**YOUR INSTRUCTIONS**
Check each line of the records below and collect those holding "Given".

[Dataset entries]
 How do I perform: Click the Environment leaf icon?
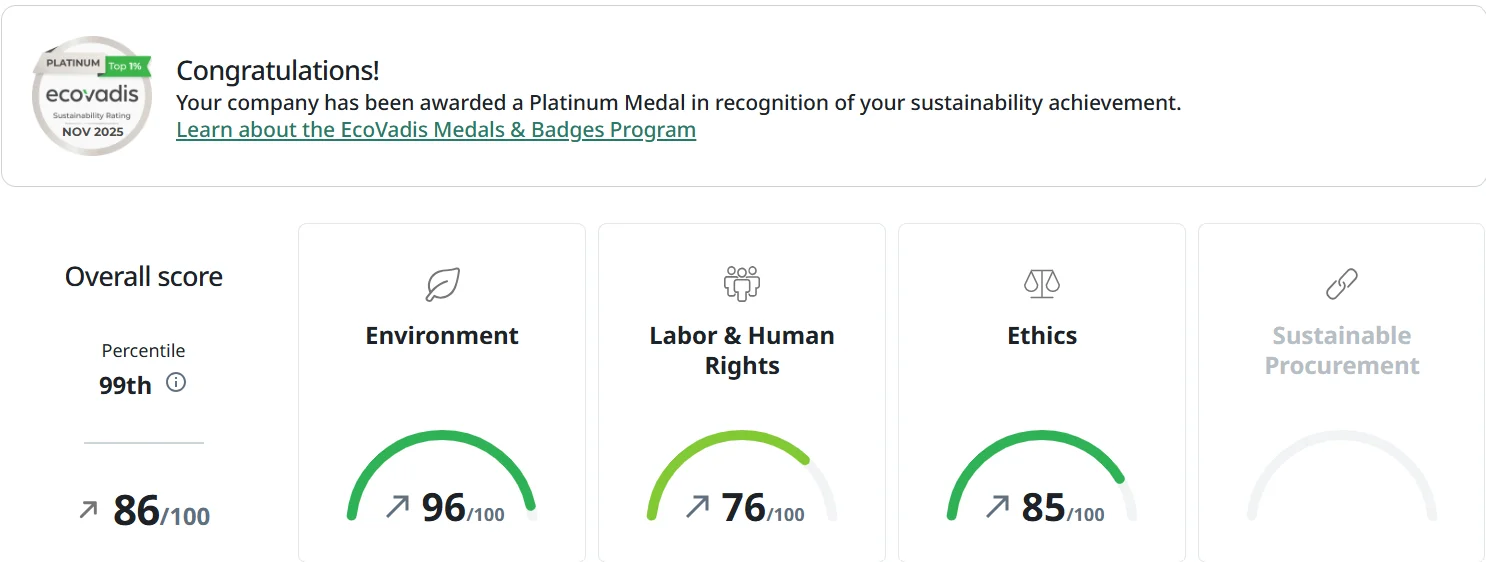point(442,284)
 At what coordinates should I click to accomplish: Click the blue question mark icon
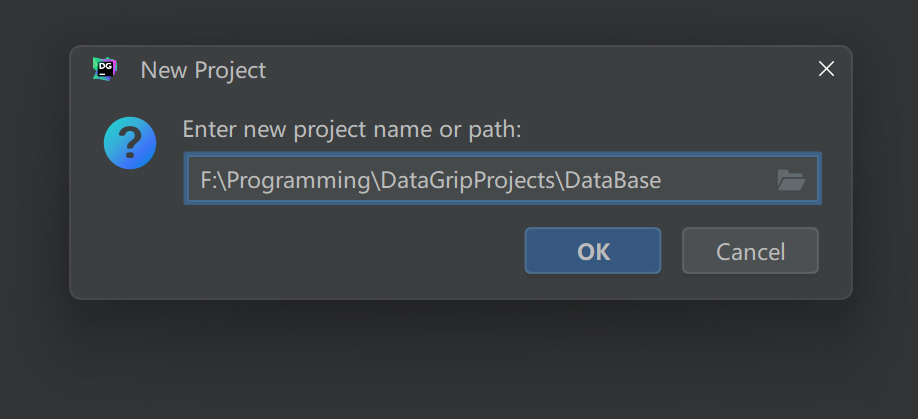130,143
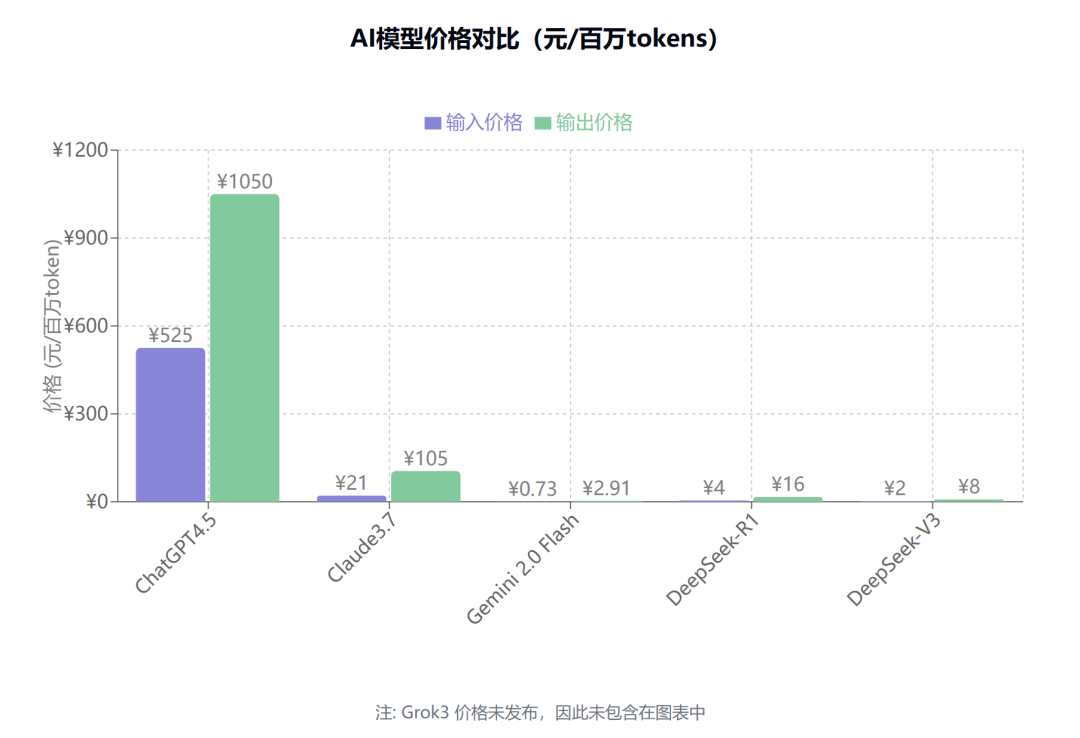Click the ¥8 DeepSeek-V3 output label
Image resolution: width=1080 pixels, height=738 pixels.
click(968, 487)
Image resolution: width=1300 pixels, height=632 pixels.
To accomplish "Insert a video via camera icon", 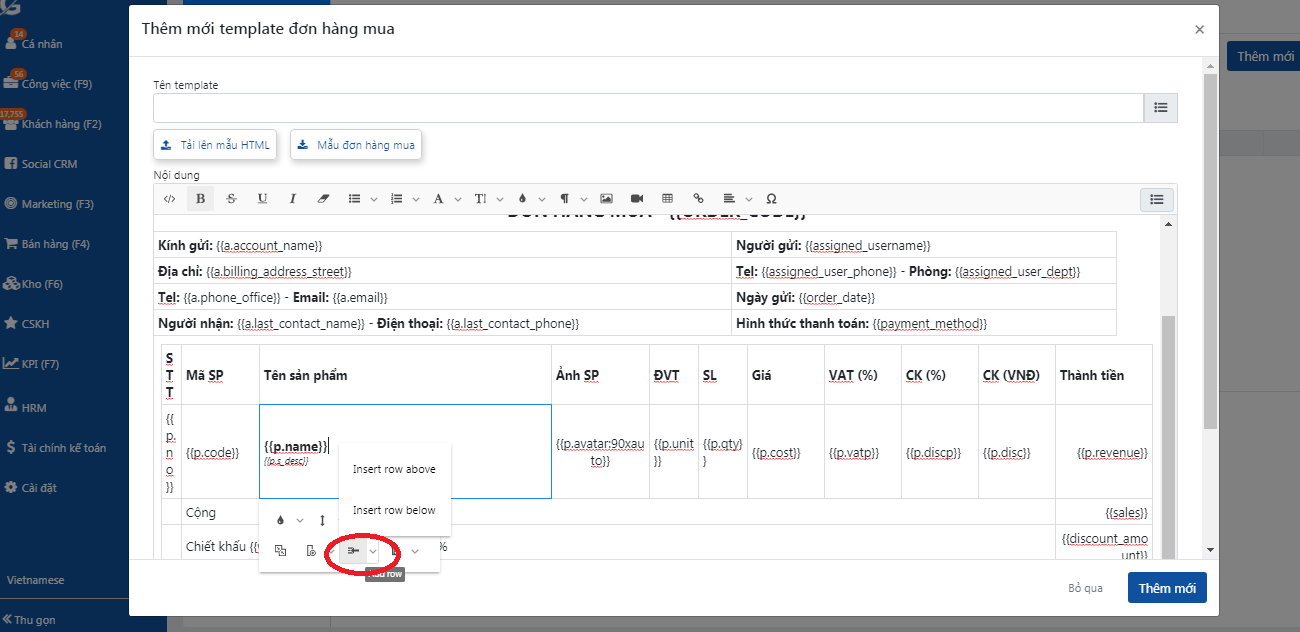I will 637,199.
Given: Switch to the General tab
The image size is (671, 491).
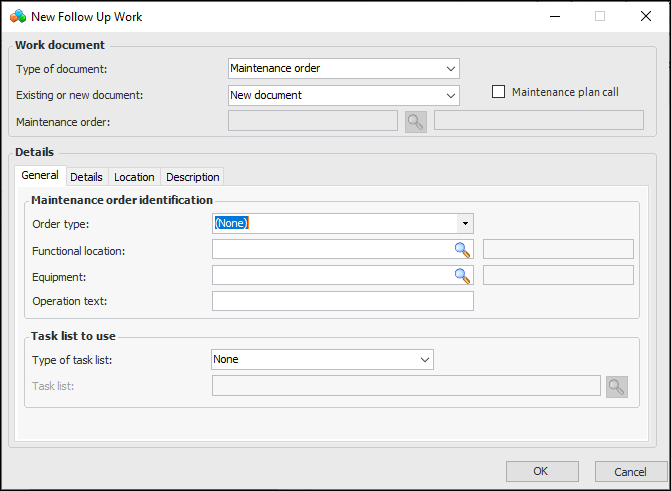Looking at the screenshot, I should click(40, 175).
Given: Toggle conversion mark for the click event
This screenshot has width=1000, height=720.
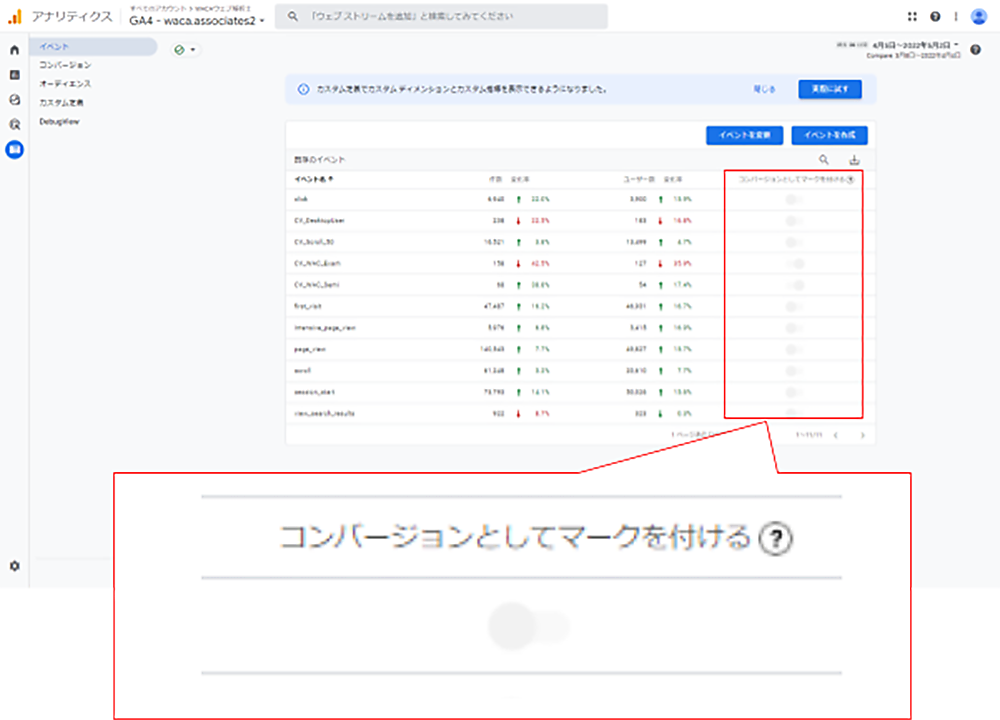Looking at the screenshot, I should coord(793,199).
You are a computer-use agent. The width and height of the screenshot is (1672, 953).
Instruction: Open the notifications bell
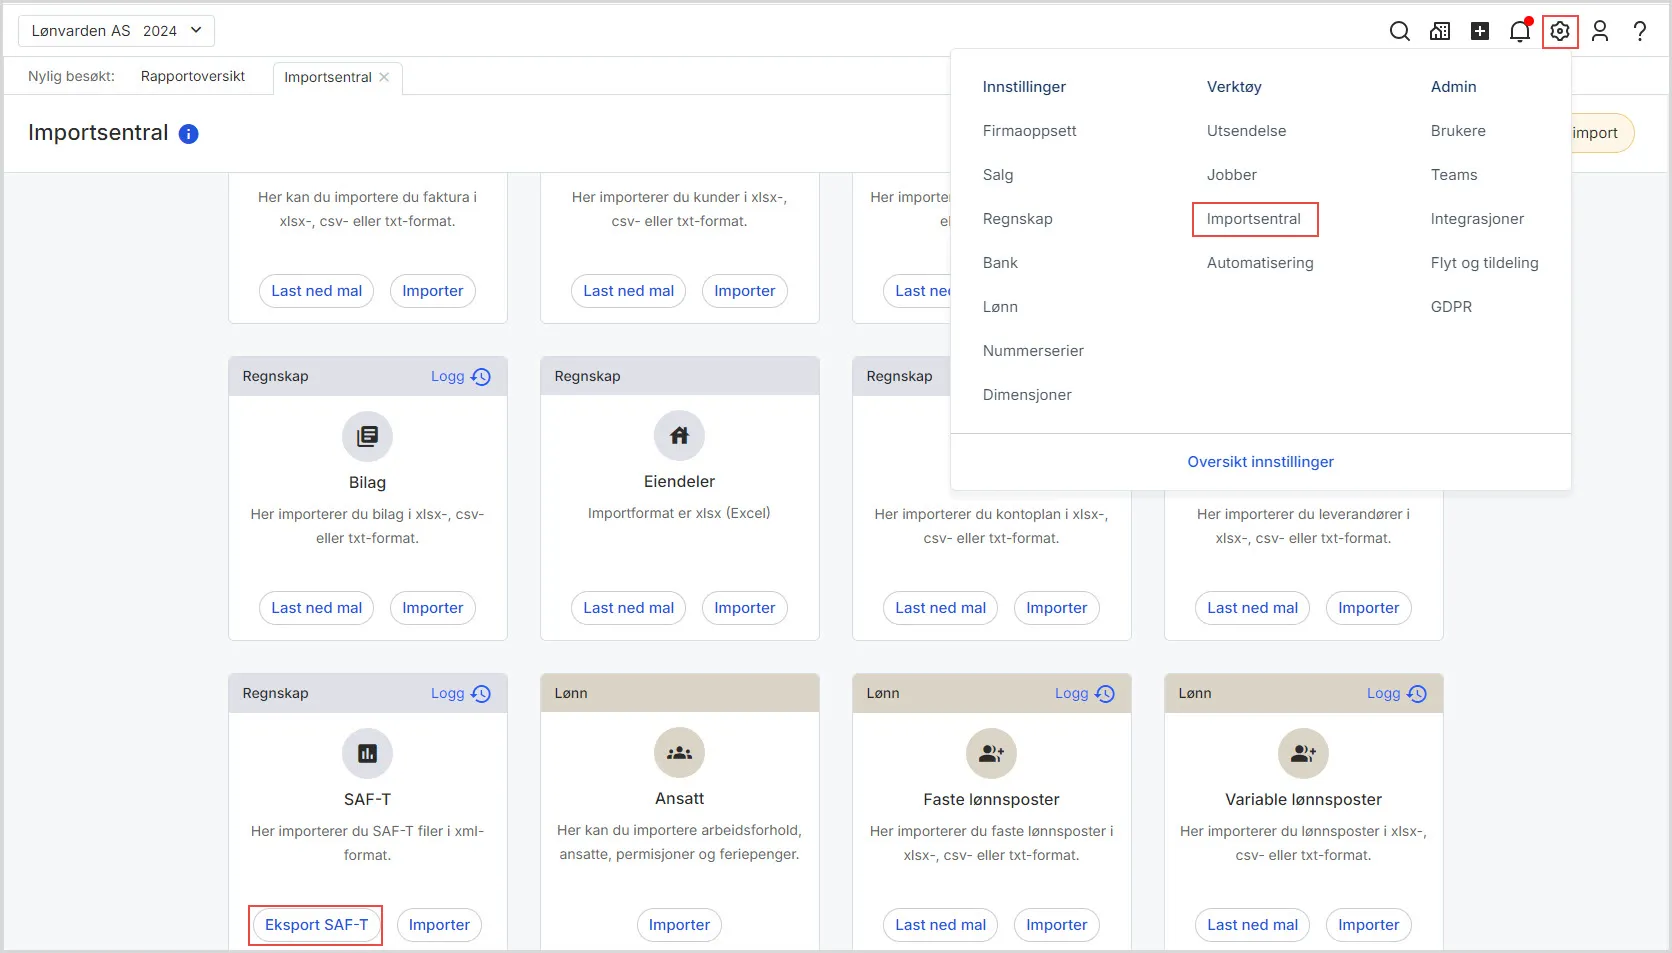pos(1520,31)
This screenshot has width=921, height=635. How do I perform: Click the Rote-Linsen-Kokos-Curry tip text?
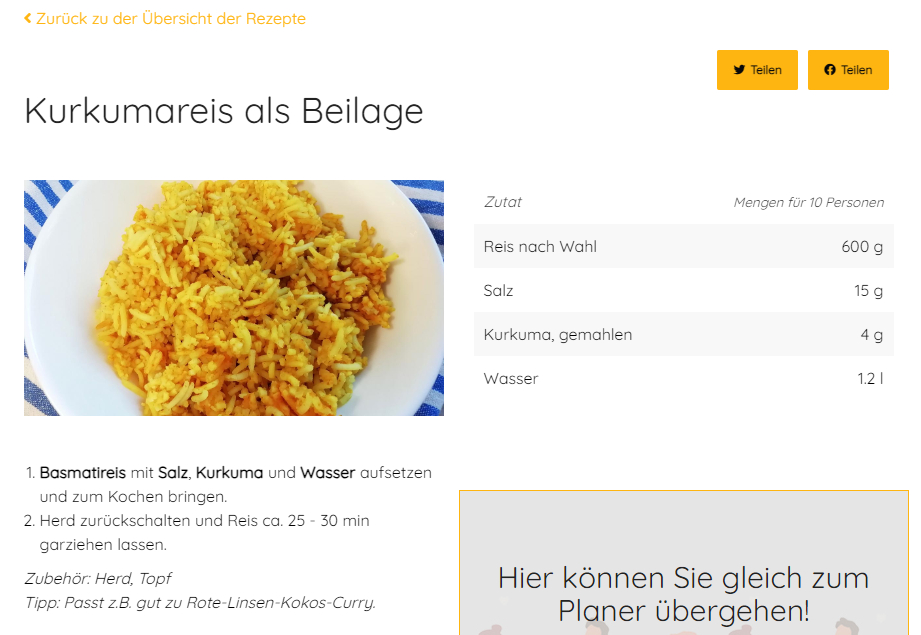pyautogui.click(x=200, y=602)
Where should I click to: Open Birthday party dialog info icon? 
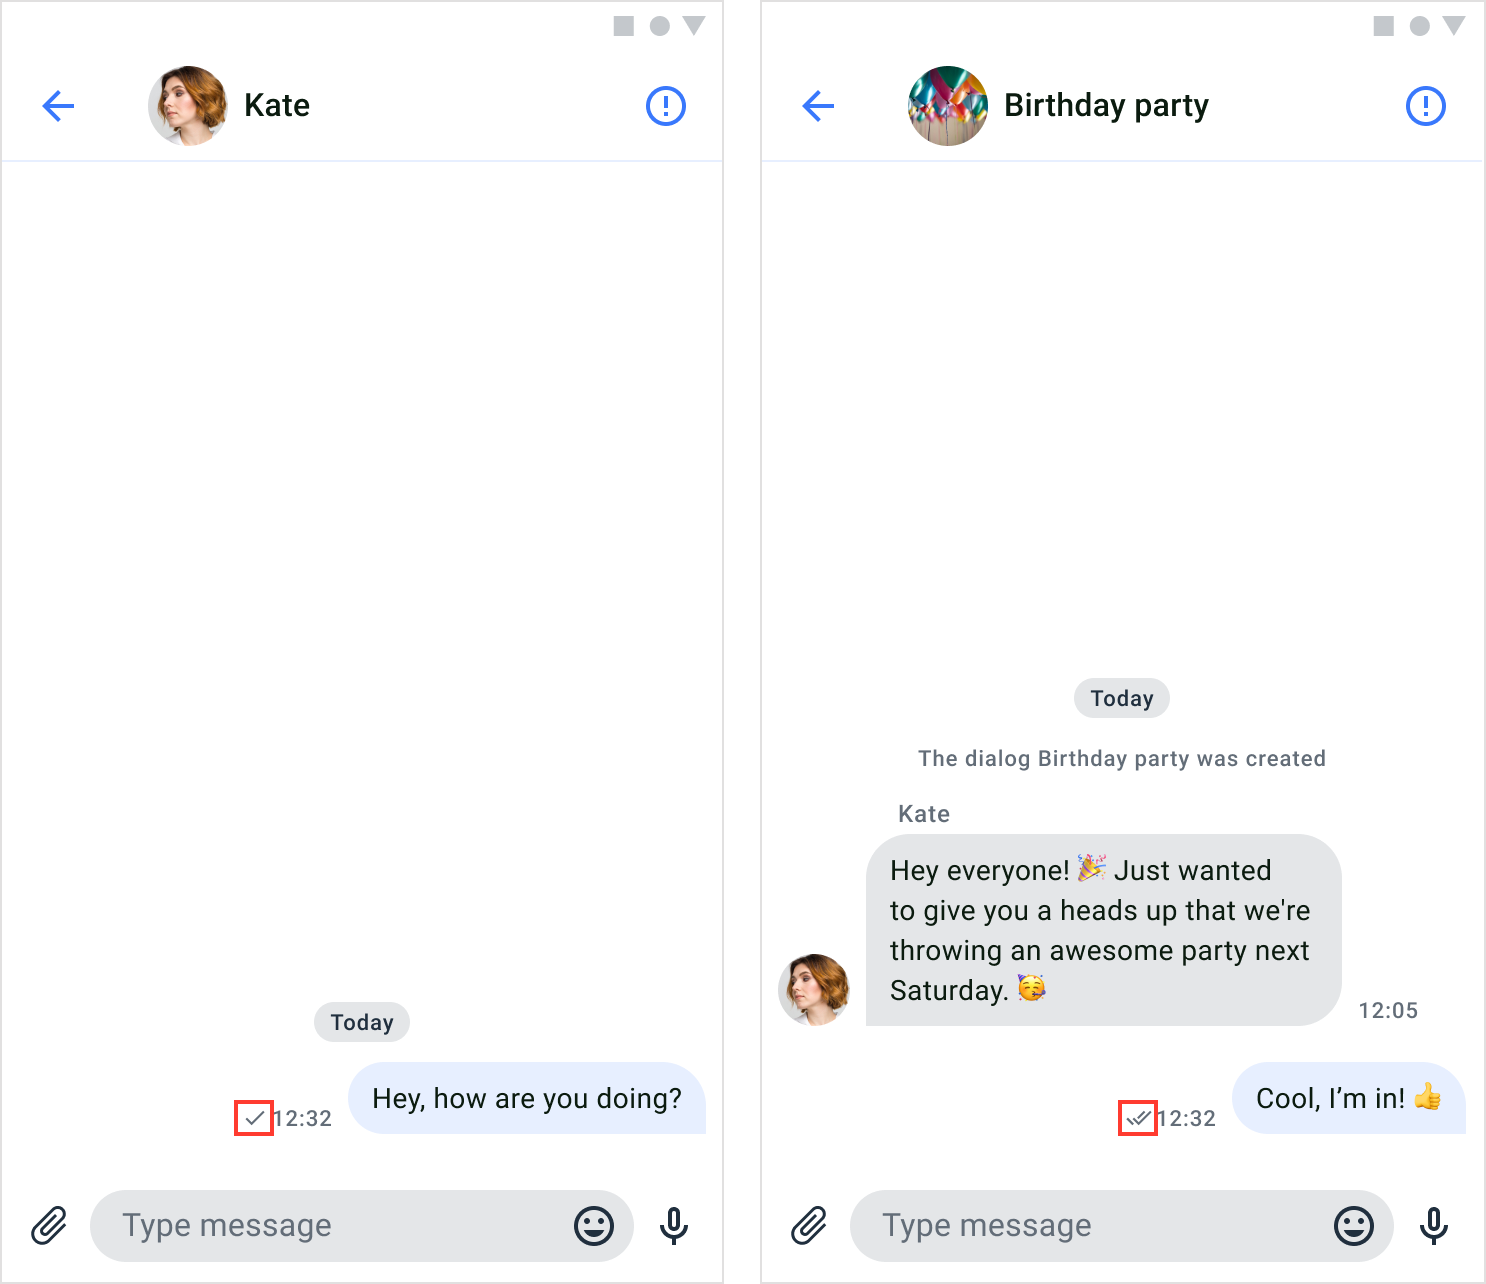pyautogui.click(x=1426, y=106)
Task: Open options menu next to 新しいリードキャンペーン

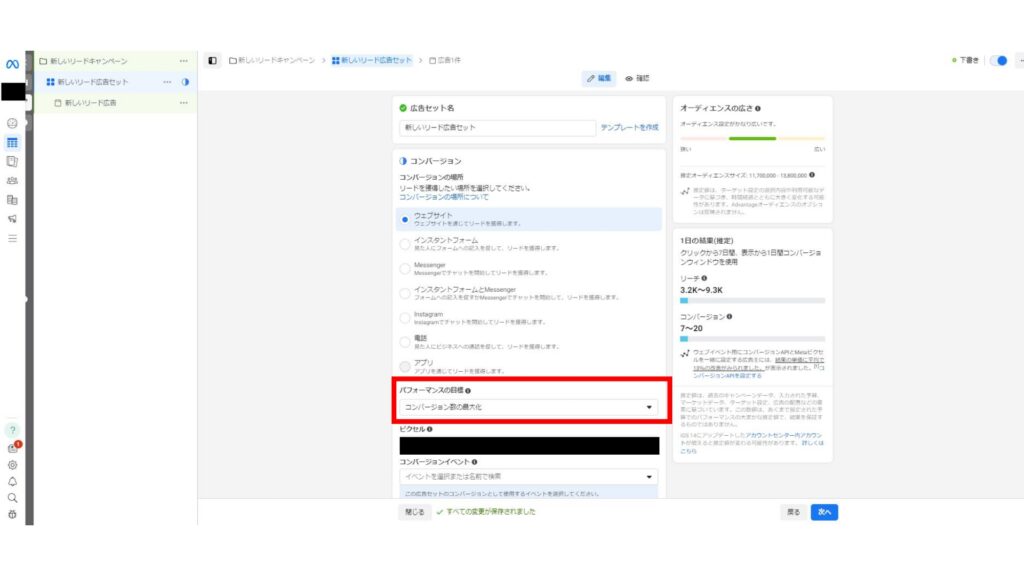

**SOLUTION BELOW**
Given: Switch to the General tab
Given: Toggle conversion mark for the click event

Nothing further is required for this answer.